Porque las cuestiones científicas tienen profundas implicaciones sociales, éticas y políticas. Los virus, como entes biológicos, no distinguen entre clases sociales, pero sus efectos y los de las medidas para contrarrestarlos sí lo hacen. La inversión en ciencia, el reparto de vacunas entre países, la priorización de grupos vulnerables, el papel de la sanidad pública, las consecuencias de nuestro comportamiento en la transmisión, las medidas de prevención, su impacto en el medio de vida o la salud mental, la decisión sobre vacunarnos y muchas otras, son cuestiones en las que interviene el conocimiento científico, pero también nuestros valores y actitudes, individuales y colectivas.
Implicar al público
Todavía hoy seguimos debatiendo y cuestionando a qué llamamos cultura científica. Hemos entendido la necesidad de ampliar el modelo de una simple transmisión unidireccional de información a explicar el proceso científico e involucrar al público. Pero, sobre todo, hemos comprendido que resulta indispensable escuchar, porque ¿cómo pretender que la ciencia sea relevante para aquellas personas que no son relevantes para la ciencia?

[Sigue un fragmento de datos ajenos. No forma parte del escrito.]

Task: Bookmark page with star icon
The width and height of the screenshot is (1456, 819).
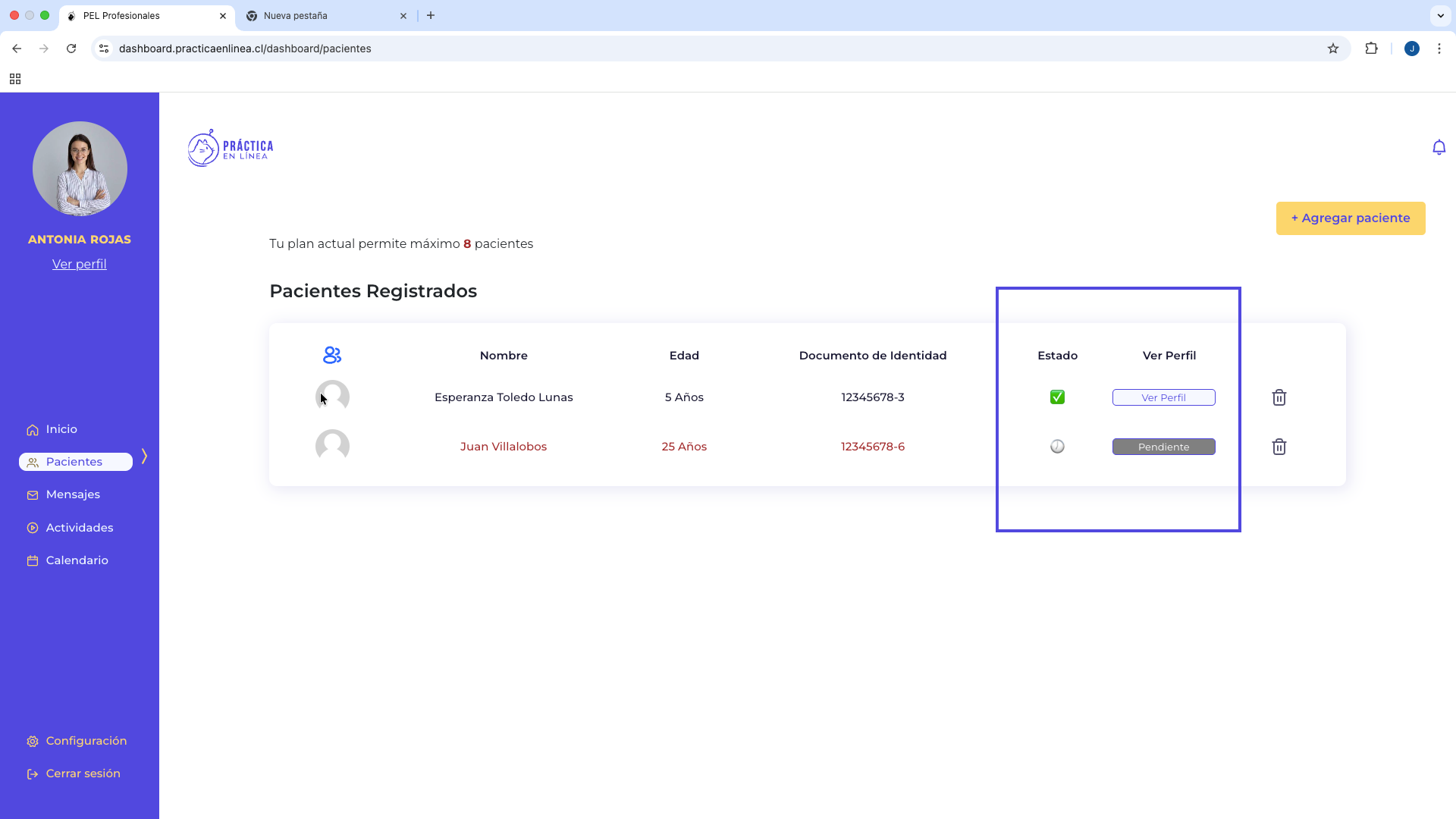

Con ello en mente, creemos en la necesidad de seguir impulsando cuestiones fundamentales en la comunicación científica como son su evaluación, la integración de la perspectiva de género, la inclusión de públicos tradicionalmente alejados de la ciencia, el fomento de nuevos formatos participativos, la elaboración de estudios sobre cultura científica, el periodismo científico de calidad y el fomento del pensamiento crítico.
Hoy es un día para celebrar la cultura científica y eso significa reivindicar el acceso al conocimiento que nos permite emocionarnos y aprender, reclamar el derecho a beneficiarnos de sus resultados, pero también asumir la importancia de esta poderosa herramienta que es la ciencia y decidir cómo queremos utilizarla. Hoy es un día para comprender que necesitamos la ciencia y que la ciencia también nos necesita. Museos de ciencia, planetarios, universidades, centros de investigación, periodistas, comunicadores, divulgadores, científicos e instituciones trabajamos para llevar a buen puerto esa relación.
¡Feliz Día Internacional de la Cultura Científica!